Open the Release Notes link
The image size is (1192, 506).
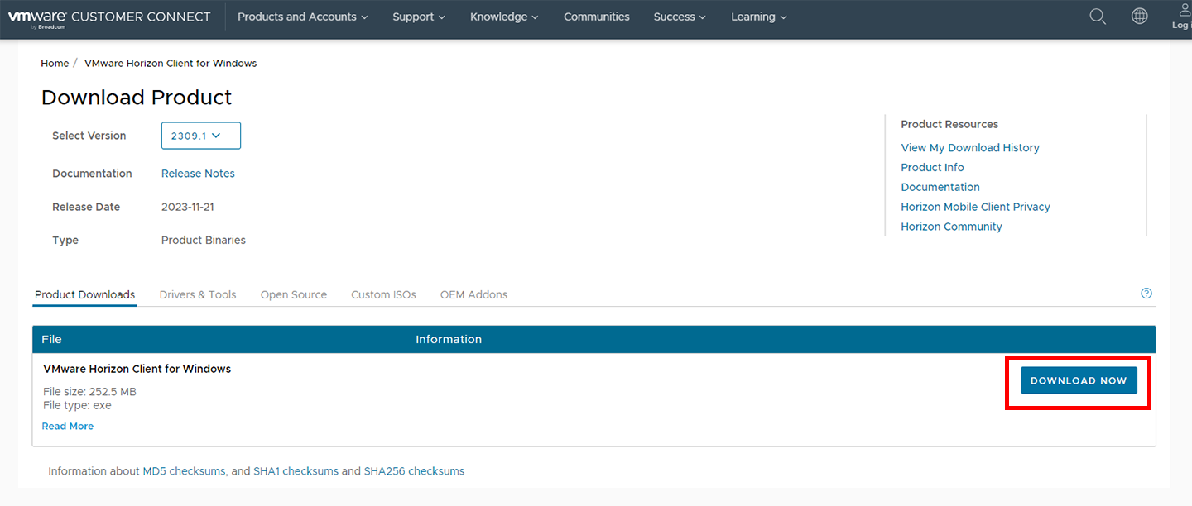(x=198, y=174)
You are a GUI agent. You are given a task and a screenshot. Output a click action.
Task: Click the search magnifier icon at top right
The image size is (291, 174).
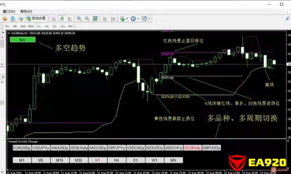[x=288, y=19]

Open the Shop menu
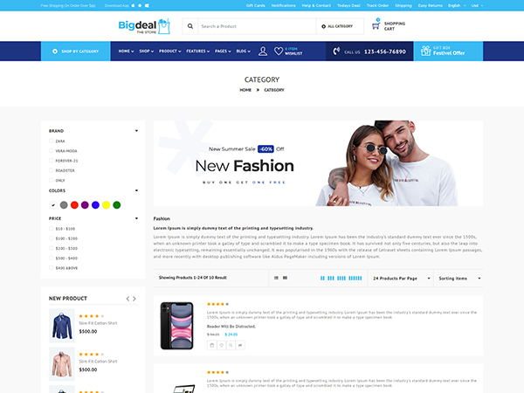[x=145, y=52]
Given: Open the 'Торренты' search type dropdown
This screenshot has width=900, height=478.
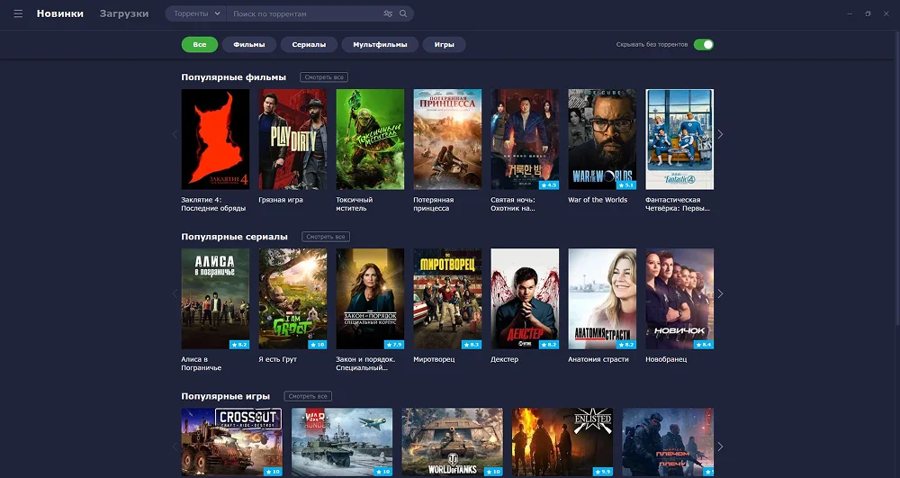Looking at the screenshot, I should [x=194, y=14].
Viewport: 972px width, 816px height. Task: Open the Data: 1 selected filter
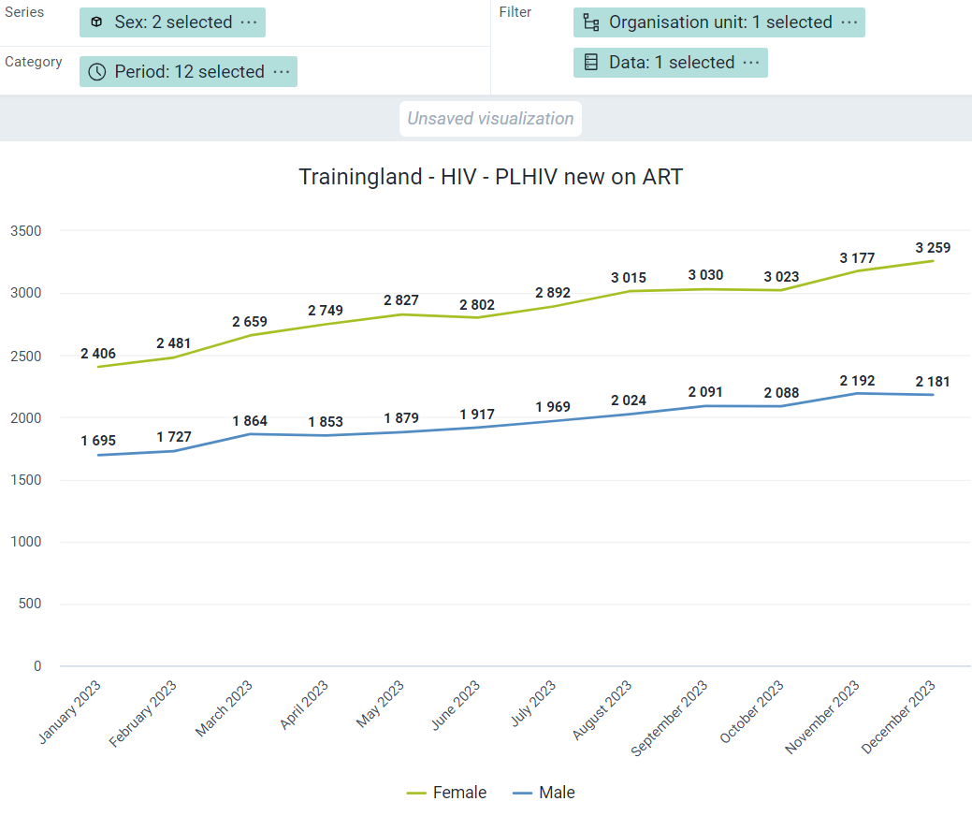[x=672, y=63]
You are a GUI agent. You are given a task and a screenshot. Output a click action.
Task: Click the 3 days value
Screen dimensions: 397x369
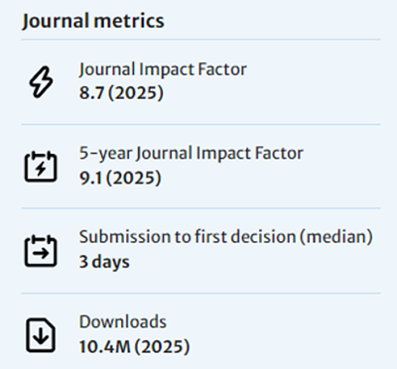tap(104, 262)
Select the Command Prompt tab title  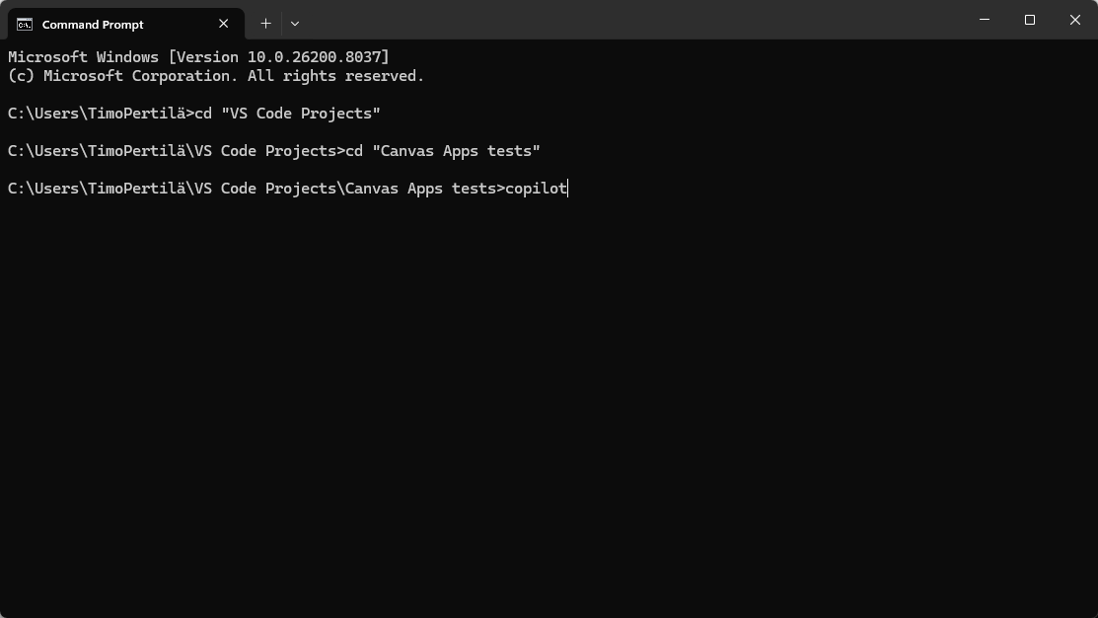pos(93,25)
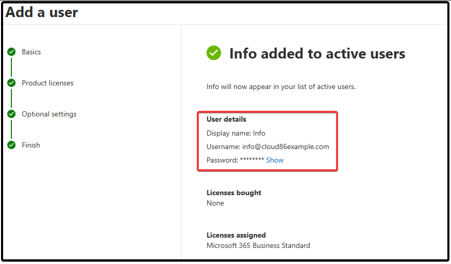Click the Display name: Info line
Image resolution: width=451 pixels, height=264 pixels.
point(236,133)
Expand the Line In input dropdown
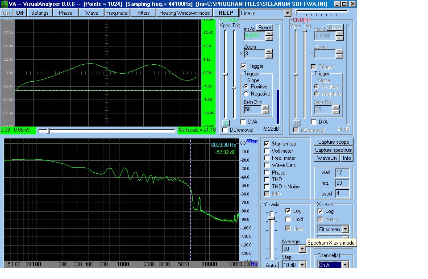This screenshot has width=428, height=279. pos(288,13)
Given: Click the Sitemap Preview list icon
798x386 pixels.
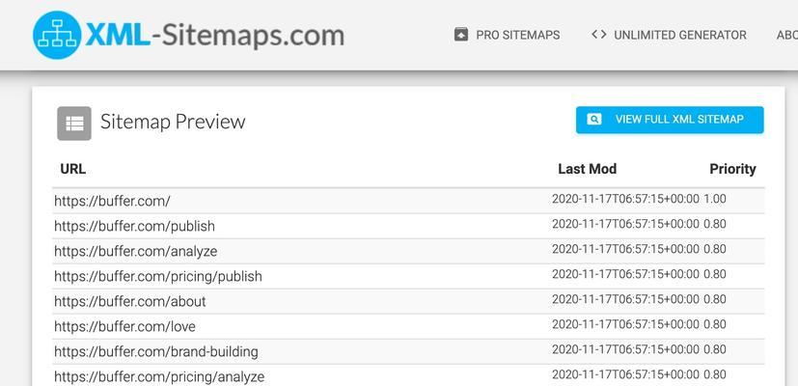Looking at the screenshot, I should 74,124.
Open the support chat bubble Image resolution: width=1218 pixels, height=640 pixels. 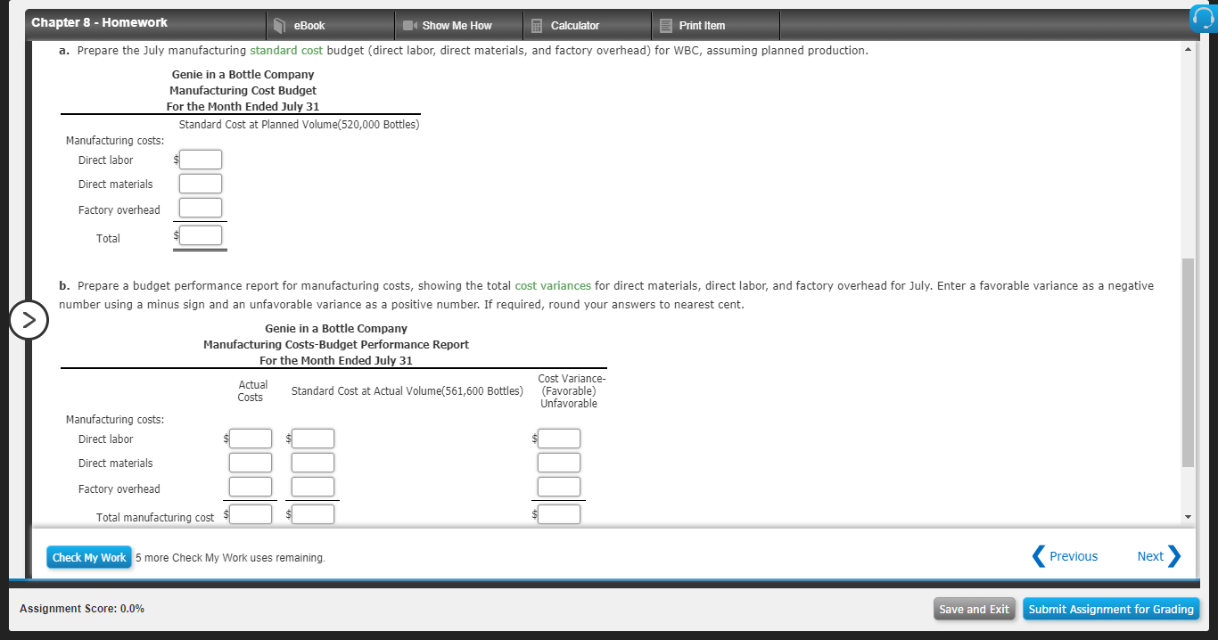(1202, 17)
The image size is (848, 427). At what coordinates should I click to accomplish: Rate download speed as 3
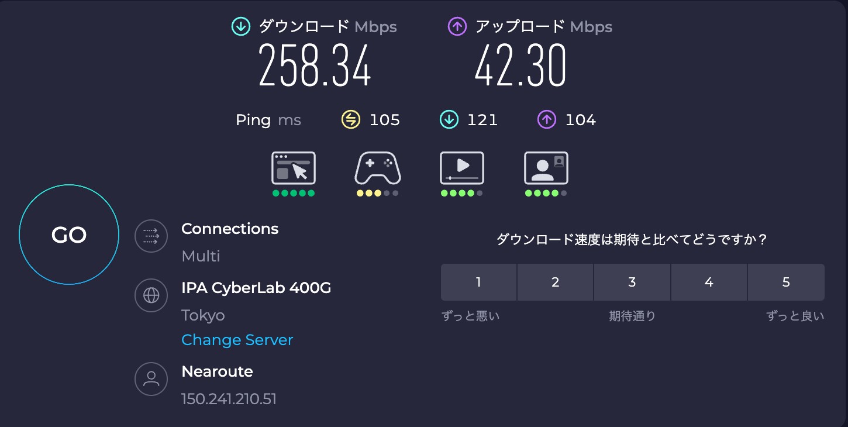click(632, 282)
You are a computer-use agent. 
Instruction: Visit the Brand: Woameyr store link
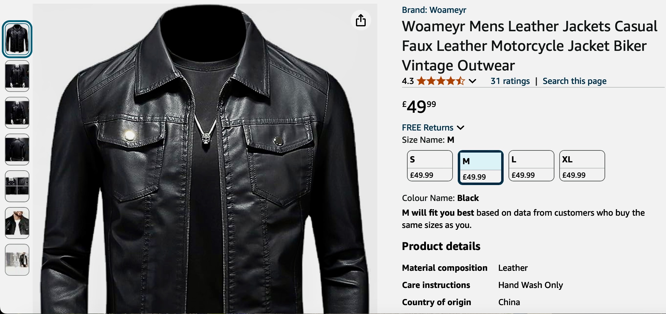(434, 10)
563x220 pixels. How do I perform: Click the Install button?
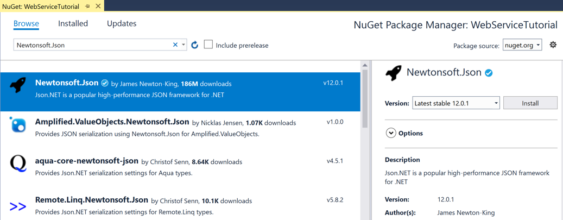[530, 103]
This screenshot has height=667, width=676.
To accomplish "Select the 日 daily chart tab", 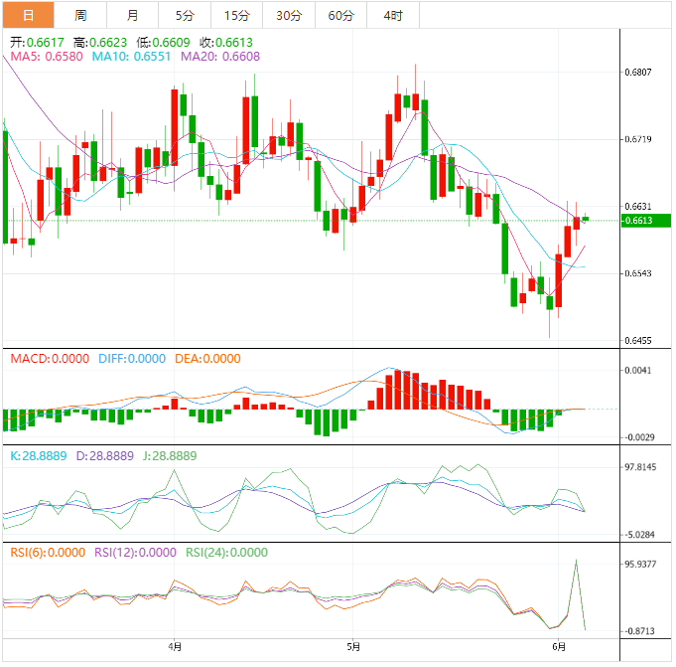I will (27, 15).
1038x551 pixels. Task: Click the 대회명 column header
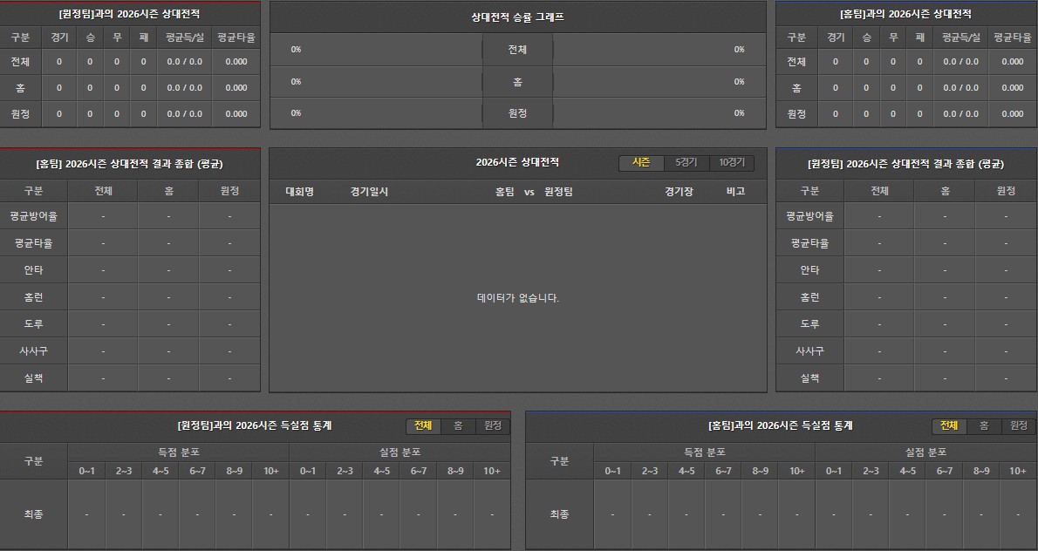(x=299, y=192)
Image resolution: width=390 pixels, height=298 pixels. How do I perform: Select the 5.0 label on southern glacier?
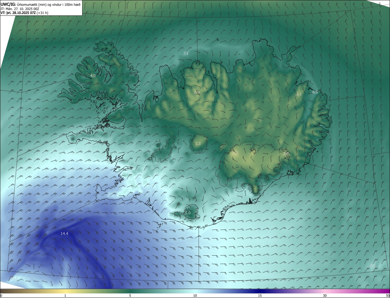188,213
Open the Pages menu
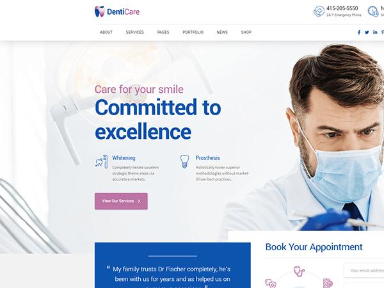Screen dimensions: 384x288 coord(163,33)
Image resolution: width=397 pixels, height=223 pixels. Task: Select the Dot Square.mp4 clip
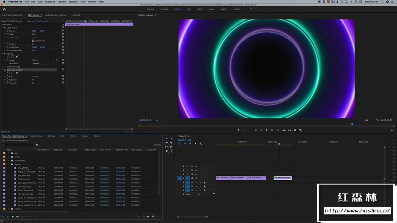pos(24,179)
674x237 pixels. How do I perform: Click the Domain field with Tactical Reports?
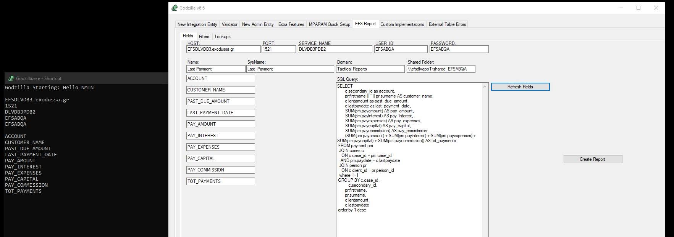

+-------+

* Work instruction: Using the records above, list each line that includes "search".

* Answer for the task:
Task: Click the search magnifier icon at top right
Given: Open the 'Торренты' search type dropdown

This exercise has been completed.